====== Records for the task

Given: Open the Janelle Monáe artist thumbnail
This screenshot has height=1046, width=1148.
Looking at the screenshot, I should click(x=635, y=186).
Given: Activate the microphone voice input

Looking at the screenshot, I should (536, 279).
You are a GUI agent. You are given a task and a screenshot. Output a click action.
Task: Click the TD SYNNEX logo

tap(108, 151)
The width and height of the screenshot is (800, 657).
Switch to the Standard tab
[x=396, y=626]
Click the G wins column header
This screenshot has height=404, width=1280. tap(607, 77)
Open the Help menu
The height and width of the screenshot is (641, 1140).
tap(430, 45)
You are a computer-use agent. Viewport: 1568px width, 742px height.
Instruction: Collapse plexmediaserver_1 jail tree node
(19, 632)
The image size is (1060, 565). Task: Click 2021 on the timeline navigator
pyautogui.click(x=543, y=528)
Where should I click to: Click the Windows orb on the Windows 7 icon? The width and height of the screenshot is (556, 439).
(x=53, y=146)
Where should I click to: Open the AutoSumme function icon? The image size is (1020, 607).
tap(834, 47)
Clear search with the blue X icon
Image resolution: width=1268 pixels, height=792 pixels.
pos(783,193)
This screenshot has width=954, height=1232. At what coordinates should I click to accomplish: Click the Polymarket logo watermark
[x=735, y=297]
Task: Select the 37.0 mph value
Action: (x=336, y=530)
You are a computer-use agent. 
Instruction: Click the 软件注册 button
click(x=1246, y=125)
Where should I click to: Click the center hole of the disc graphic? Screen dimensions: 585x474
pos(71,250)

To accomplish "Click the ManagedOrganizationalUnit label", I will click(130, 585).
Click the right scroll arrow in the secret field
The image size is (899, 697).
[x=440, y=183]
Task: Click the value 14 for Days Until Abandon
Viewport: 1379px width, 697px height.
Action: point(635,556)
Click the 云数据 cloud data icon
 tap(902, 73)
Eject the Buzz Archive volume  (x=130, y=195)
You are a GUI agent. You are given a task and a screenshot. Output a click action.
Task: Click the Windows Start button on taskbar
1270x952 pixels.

============

Assignment
The result should consist solely of the lines from the one that contains "Task: Click the value" to the last line of the records above, reproduced exactly.

Exercise result
Task: Click the value 14 for Days Until Abandon
Viewport: 1379px width, 697px height.
Action: point(635,556)
Click the 云数据 cloud data icon
 tap(902, 73)
Eject the Buzz Archive volume  (x=130, y=195)
You are a GUI agent. You are given a task and a screenshot. Output a click action.
Task: Click the Windows Start button on taskbar
1270x952 pixels.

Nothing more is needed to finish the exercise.